Content starts
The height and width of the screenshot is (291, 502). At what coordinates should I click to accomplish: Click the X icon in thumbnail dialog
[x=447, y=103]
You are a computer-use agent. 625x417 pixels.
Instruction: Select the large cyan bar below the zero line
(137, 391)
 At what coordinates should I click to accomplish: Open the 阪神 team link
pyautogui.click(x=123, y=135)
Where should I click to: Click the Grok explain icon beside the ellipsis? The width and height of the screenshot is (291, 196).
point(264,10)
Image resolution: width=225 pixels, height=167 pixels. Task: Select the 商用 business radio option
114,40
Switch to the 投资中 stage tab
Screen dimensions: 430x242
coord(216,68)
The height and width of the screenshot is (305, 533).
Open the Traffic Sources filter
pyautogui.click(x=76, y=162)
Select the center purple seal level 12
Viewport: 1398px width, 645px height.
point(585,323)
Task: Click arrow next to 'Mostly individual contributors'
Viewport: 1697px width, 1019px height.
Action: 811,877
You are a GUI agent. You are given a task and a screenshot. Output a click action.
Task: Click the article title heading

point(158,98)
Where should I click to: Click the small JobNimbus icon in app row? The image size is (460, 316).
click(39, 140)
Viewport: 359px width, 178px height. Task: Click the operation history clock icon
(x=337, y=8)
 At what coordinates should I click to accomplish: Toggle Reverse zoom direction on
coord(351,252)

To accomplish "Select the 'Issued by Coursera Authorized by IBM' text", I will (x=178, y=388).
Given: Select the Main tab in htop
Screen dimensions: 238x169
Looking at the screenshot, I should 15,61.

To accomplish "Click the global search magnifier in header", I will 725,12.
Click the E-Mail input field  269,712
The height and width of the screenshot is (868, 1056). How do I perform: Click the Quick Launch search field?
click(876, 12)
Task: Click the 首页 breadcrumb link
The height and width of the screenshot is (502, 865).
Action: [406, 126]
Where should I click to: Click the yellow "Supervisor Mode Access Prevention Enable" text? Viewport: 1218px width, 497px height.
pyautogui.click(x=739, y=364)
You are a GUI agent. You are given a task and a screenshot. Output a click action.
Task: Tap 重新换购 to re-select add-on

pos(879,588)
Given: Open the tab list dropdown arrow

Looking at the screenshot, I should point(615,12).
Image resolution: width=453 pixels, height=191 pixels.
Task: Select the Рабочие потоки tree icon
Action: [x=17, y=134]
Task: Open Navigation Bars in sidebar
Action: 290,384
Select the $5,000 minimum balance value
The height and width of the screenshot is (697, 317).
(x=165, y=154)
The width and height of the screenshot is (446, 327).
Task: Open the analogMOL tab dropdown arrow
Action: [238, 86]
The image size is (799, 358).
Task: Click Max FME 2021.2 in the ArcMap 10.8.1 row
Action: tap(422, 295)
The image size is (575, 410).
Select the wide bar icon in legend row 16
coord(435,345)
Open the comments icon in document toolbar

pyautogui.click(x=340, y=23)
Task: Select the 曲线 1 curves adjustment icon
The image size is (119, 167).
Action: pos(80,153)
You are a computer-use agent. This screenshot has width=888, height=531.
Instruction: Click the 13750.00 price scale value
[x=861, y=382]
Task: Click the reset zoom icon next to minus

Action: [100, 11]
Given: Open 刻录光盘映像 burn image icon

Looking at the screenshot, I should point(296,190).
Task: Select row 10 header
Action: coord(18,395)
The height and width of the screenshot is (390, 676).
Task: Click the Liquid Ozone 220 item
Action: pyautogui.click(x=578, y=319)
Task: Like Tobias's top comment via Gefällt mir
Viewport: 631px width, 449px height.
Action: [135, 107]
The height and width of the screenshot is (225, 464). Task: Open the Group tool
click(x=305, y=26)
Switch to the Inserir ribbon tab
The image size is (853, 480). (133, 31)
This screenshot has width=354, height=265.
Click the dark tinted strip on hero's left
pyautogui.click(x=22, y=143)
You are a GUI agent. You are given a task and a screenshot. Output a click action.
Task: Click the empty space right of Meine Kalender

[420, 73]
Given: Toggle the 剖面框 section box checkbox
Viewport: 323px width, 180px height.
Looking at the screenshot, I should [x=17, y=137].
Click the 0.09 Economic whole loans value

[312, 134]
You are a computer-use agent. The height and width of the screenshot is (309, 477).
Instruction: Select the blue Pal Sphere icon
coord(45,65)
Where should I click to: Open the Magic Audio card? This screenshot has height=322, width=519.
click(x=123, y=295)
Content ends
Set down exactly the lines of the data above, beginning with the line that has "The image size is (575, 410)." and ending with the line that has "You are a computer-use agent. This", and no others.

The image size is (575, 410).
Select the wide bar icon in legend row 16
coord(435,345)
Open the comments icon in document toolbar

pyautogui.click(x=340, y=23)
Task: Select the 曲线 1 curves adjustment icon
The image size is (119, 167).
Action: pos(80,153)
You are a computer-use agent. This screenshot has width=888, height=531.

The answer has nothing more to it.